Jessica F. Jordao1,2, Carlos A. Ayala-Grosso3,4, Yuexi Huang1, JoAnne McLaurin2, Isabelle Aubert, 2,4, Kullervo Hynynen1,5
1Imaging Research, Sunnybrook Health Sciences Centre, Toronto, ON, Canada; 2Laboratory Medicine & Pathobiology, University of Toronto, Toronto, ON, Canada; 3Unidad de Biologa Molecular, Universidad Central de Venezuela, Los Chaguaramos, Venezuela; 4Brain Sciences Research, Sunnybrook Health Sciences Centre, Toronto, ON, Canada; 5Medical Biophysics, University of Toronto, Toronto, ON, Canada
The use of antibodies to target toxic amyloid-beta peptides (Aβ) in the brain of Alzheimers patients has shown promise in clinical trials but still faces some difficulties.

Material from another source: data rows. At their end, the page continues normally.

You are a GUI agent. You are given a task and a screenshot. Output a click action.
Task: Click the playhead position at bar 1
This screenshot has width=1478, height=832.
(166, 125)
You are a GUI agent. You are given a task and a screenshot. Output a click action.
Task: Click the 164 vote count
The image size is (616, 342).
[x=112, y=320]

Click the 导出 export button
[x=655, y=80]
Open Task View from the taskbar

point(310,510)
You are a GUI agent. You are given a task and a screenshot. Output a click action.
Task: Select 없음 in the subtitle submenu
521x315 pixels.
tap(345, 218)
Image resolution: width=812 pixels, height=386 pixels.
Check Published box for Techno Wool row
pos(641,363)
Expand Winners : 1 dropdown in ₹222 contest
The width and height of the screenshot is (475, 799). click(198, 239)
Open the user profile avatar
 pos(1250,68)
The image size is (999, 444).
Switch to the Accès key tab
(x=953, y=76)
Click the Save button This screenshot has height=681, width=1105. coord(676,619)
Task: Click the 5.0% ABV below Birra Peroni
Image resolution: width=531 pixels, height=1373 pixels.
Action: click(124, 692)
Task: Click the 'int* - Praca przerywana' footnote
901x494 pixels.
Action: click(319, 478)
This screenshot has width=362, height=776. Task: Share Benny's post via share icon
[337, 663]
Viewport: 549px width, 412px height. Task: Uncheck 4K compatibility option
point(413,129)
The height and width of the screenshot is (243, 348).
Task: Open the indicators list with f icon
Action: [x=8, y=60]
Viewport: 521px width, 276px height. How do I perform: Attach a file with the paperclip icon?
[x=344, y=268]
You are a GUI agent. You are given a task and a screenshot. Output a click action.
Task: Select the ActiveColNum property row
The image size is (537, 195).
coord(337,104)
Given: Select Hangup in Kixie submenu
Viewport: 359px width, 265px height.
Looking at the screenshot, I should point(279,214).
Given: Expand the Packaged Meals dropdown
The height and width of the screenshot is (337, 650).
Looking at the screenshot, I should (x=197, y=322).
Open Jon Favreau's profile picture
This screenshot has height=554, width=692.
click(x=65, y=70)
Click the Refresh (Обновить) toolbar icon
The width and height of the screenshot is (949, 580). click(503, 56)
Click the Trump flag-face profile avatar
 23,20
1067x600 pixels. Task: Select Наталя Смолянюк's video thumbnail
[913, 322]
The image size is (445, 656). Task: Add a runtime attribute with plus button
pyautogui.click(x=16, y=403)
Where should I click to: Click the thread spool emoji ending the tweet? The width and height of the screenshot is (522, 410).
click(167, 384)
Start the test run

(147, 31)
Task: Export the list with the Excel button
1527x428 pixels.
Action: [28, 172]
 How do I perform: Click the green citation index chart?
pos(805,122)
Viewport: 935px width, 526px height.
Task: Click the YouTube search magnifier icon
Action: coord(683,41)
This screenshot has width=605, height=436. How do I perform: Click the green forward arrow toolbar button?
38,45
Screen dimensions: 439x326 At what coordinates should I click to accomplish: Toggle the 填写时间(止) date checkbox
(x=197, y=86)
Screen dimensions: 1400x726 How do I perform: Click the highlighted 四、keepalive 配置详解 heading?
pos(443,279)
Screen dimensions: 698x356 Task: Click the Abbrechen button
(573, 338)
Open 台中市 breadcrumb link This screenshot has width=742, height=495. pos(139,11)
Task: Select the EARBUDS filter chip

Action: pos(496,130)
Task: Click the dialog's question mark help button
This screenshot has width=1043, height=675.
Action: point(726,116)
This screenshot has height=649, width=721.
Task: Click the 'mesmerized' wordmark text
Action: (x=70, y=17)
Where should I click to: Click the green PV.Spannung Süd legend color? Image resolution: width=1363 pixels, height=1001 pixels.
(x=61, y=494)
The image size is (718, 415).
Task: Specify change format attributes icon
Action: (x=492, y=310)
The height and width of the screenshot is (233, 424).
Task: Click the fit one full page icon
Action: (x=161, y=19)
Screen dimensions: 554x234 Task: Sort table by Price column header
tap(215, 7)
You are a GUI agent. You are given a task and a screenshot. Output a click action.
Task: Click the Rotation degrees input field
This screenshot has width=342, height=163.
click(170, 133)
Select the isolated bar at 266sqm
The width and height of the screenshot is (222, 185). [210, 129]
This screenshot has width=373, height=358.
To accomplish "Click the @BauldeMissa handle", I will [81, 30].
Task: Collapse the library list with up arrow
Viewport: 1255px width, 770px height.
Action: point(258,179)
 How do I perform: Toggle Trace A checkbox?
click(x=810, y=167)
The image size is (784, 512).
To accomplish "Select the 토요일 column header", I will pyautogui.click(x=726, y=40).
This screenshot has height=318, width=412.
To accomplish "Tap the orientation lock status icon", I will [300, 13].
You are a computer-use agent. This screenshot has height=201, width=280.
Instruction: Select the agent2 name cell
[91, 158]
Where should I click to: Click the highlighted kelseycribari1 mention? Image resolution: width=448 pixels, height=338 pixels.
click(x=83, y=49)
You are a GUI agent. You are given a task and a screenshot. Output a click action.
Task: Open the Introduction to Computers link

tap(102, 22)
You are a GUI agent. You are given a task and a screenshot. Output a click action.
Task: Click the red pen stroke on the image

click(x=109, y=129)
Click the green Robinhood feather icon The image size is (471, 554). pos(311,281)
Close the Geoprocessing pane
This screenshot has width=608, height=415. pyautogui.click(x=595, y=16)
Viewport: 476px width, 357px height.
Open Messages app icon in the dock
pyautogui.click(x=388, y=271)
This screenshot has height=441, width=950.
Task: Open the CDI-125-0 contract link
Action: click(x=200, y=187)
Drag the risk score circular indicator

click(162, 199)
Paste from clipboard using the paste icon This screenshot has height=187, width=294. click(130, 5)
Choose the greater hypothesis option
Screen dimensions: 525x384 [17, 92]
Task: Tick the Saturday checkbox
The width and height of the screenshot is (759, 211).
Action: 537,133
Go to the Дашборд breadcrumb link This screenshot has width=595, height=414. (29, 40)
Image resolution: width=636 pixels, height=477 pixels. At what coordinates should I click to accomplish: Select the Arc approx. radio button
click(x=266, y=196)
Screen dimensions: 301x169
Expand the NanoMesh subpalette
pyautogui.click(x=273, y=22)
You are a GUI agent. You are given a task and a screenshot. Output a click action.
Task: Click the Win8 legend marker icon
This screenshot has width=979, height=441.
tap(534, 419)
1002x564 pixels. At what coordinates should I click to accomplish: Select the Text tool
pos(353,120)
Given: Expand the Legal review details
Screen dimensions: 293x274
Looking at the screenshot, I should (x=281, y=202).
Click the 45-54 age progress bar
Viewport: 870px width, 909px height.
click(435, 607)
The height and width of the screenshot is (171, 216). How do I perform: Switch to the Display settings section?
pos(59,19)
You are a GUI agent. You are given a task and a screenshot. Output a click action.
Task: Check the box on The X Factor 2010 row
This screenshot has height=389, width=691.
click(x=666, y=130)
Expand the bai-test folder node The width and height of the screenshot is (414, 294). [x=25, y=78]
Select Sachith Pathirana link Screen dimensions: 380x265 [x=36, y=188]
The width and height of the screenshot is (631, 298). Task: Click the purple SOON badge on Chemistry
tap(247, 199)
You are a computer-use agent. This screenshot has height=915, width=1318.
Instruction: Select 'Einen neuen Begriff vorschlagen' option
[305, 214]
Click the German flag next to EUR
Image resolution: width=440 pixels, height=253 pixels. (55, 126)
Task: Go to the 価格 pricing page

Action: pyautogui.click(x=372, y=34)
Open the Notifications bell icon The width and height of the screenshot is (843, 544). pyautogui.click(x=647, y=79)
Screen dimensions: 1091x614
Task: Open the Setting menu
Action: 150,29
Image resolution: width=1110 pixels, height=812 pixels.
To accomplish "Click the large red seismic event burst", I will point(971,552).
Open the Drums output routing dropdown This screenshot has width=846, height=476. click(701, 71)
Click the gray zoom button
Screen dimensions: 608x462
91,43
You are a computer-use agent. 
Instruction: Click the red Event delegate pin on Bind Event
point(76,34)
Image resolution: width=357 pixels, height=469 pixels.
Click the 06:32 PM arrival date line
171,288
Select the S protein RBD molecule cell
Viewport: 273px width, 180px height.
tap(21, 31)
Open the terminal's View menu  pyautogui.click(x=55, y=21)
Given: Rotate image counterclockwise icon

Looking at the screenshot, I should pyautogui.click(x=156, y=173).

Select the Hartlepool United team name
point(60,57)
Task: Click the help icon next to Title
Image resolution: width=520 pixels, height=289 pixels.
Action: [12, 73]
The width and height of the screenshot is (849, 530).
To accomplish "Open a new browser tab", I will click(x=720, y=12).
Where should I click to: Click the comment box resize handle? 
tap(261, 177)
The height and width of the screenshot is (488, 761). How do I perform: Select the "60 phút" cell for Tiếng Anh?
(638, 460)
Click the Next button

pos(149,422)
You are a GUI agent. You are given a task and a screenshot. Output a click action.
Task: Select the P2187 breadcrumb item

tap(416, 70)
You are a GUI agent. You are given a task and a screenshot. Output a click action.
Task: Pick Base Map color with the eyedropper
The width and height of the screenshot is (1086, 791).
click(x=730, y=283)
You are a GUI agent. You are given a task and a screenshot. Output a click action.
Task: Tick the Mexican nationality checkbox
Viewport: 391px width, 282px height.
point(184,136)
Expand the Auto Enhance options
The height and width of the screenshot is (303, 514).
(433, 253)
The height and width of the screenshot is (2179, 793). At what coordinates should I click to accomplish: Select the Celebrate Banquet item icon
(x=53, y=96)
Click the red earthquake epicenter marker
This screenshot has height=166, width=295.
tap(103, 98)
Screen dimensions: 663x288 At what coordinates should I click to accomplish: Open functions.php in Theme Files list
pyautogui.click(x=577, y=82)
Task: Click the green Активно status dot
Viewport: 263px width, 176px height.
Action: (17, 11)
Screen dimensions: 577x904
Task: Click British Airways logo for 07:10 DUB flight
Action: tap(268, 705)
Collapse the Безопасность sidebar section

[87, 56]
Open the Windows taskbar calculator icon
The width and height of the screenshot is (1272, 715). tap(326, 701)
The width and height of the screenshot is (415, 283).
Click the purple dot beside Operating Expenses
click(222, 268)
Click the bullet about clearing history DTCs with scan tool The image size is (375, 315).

The blood-brain barrier remains a major obstacle; preventing intravenously delivered antibodies from reaching the brain. In this study, we use transcranial MRI-guided focused ultrasound to efficiently deliver antibodies to the brain of a mouse model of Alzheimers disease and evaluate the efficacy of this treatment. We found that delivery of the antibody is localized to targeted regions and yields a rapid and significant reduction of Aβ plaque load from a single treatment.